**READING TEXT**
Wednesday, January 16, 2008

The sins of Sodom

by Nathan Brown

If I were to ask about the “sins of Sodom,” chances are there would be those who would almost automatically launch into an almost perversely vivid description of various sexual and other depravity. After all, that’s where the term “sodomy” is derived and “Sodom and Gomorrah” have become bywords for a plethora of lascivious and decadent behaviour.

Interestingly though, that’s not the answer the Bible gives. Consider Ezekiel’s description: “Sodom’s sins were pride, laziness, and gluttony, while the poor and needy suffered outside her door” (Ezekiel 16:49). Contrasting with our assumption of sexual outrage, Ezekiel’s focus is on economic injustice.

And it’s not something confined to Ezekiel. From Amos’ description of the rich women of Samaria as “fat cows” (Amos 4:1) to Mary’s song describing how God has “sent the rich away with empty hands” (Luke 1:53) to the “anti-Beatitudes” Luke records, which contrast the blessing of the poor with “woe to you who are rich, for you have already received your comfort” (Luke 6:24, NIV), to Paul’s repeated condemnation of the greedy (see, for example, Ephesians 5:5; Colossians 3:5; Titus 1:7), it seems the Bible has something against the rich and their/our accumulation of wealth.

Perhaps this biblical concern has its high point in Jesus’ parable of the rich fool (see Luke 12:13-21). This story “gives no indication that the greed being condemned involves anything other than the accumulation of wealth by legitimate means” (Brian Rosner, Beyond Greed). But through this parable Jesus leads into a description of a life lived with a different set of priorities (see Luke 12:22-34). Jesus is criticising an approach to life that is “measured by how much we own” (Luke 12:15, NLT).

**RECORDS**
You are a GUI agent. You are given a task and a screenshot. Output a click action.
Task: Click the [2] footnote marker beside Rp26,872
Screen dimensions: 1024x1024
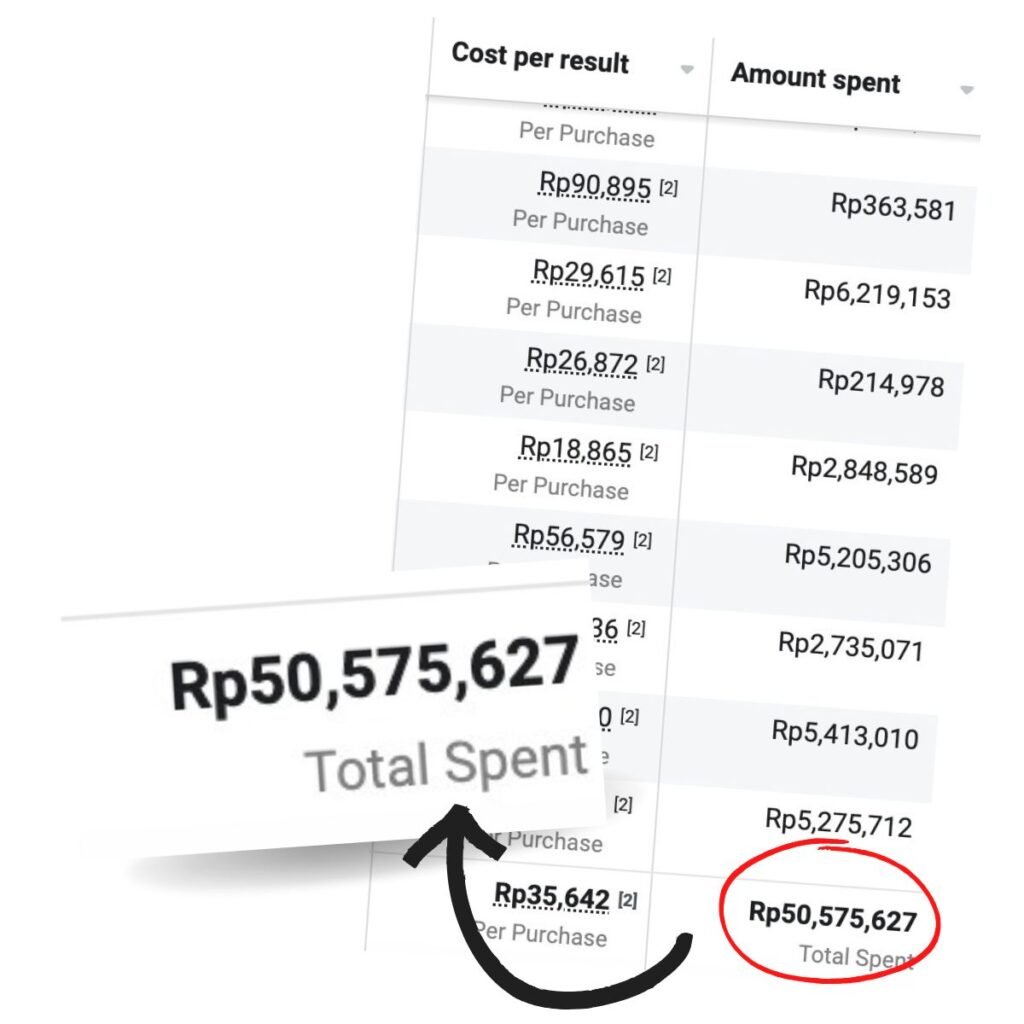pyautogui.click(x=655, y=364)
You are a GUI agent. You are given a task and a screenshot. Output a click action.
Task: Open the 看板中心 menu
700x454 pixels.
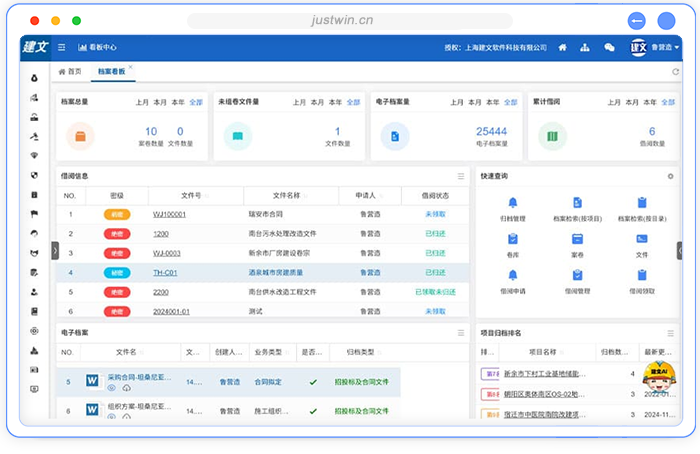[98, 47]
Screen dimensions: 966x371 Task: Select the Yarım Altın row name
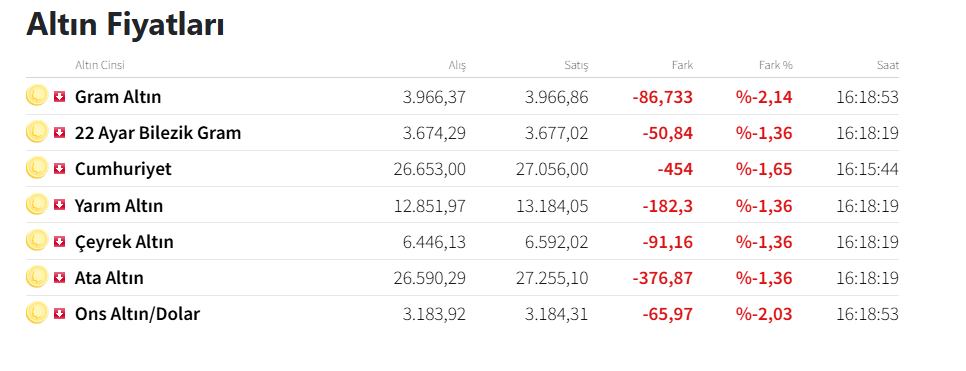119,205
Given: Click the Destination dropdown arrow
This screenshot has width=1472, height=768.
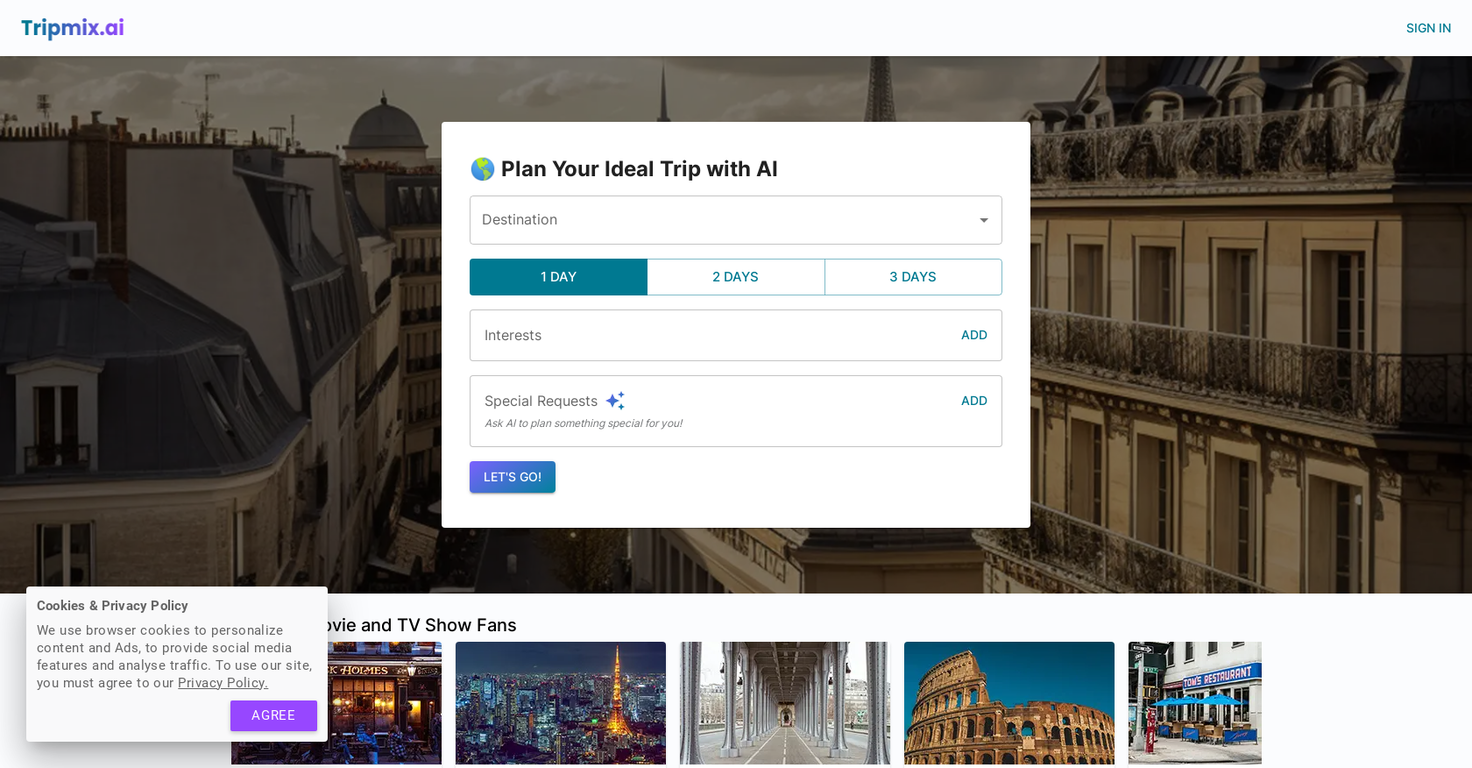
==
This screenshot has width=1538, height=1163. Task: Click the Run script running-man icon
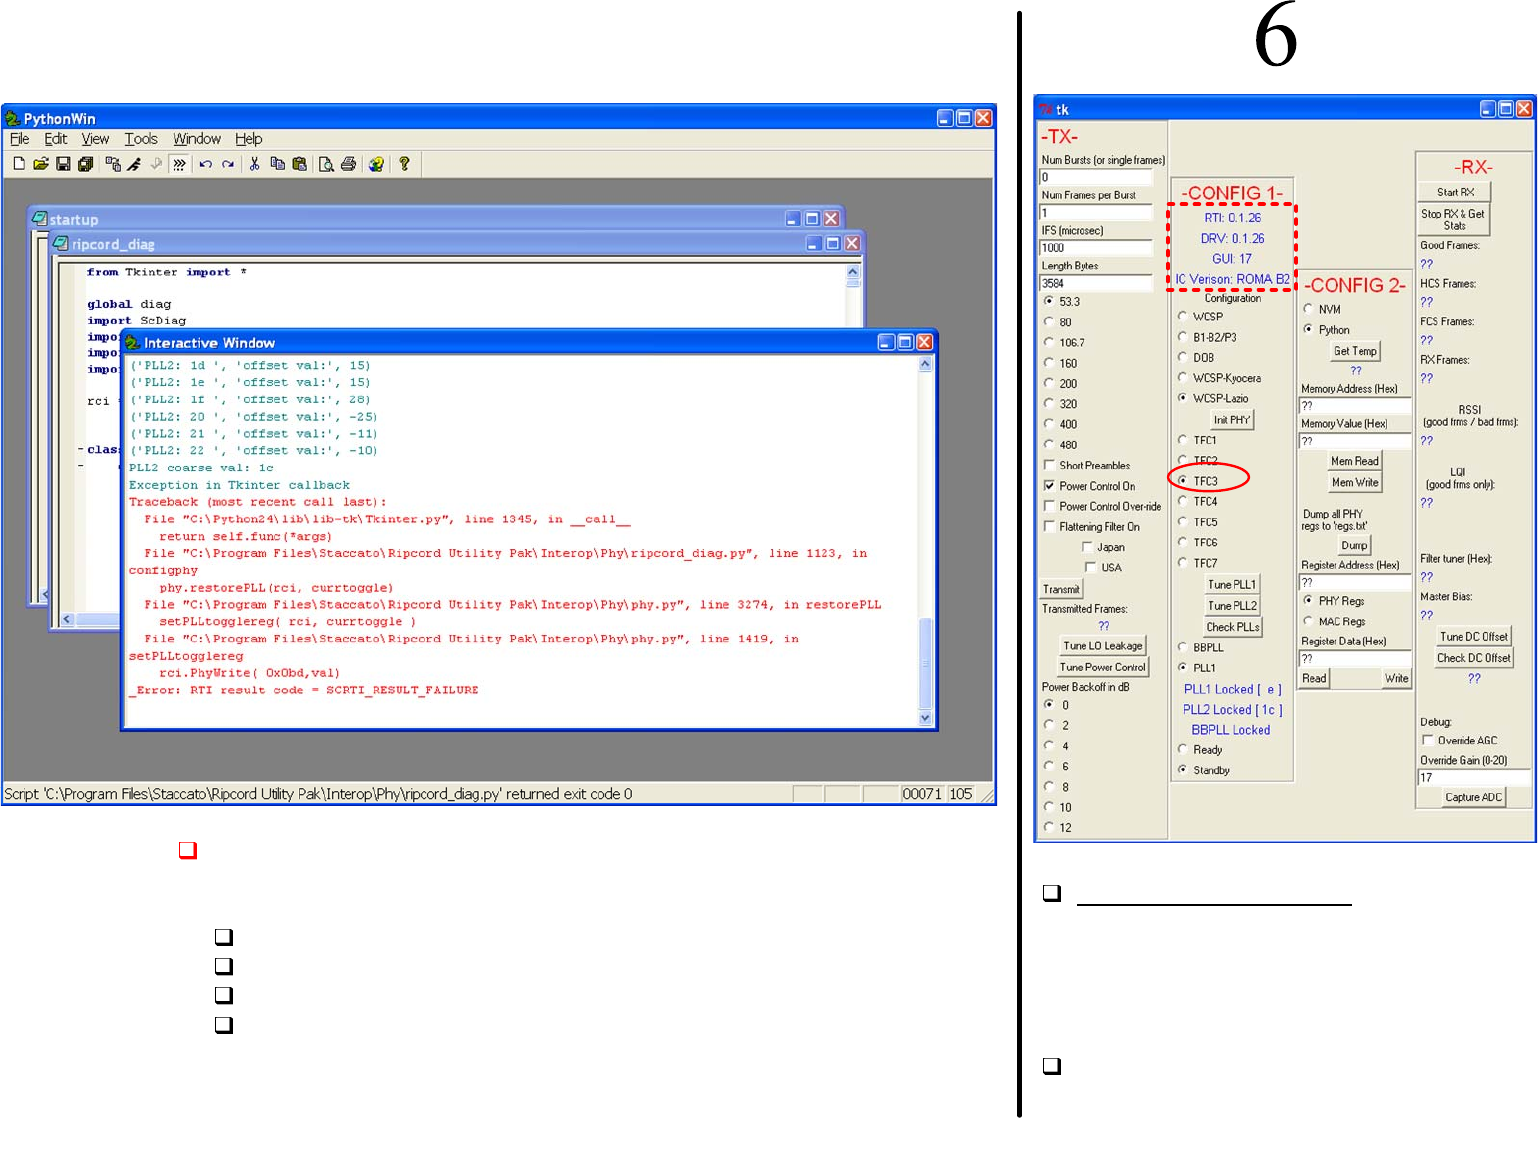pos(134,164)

**TASK TO COMPLETE**
Answer these about the post on the sins of Sodom:
1. Which sins of Sodom does the post quote Ezekiel 16:49 as listing?
2. How does Amos describe the rich women of Samaria?
3. Which parable does the post suggest may be the high point of the Bible's concern about wealth?
The rows are separate material with no connection to the text.

**EXERCISE RESULT**
1. Pride, laziness, and gluttony, while the poor and needy suffered outside her door.
2. As "fat cows" (Amos 4:1).
3. Jesus' parable of the rich fool (Luke 12:13-21).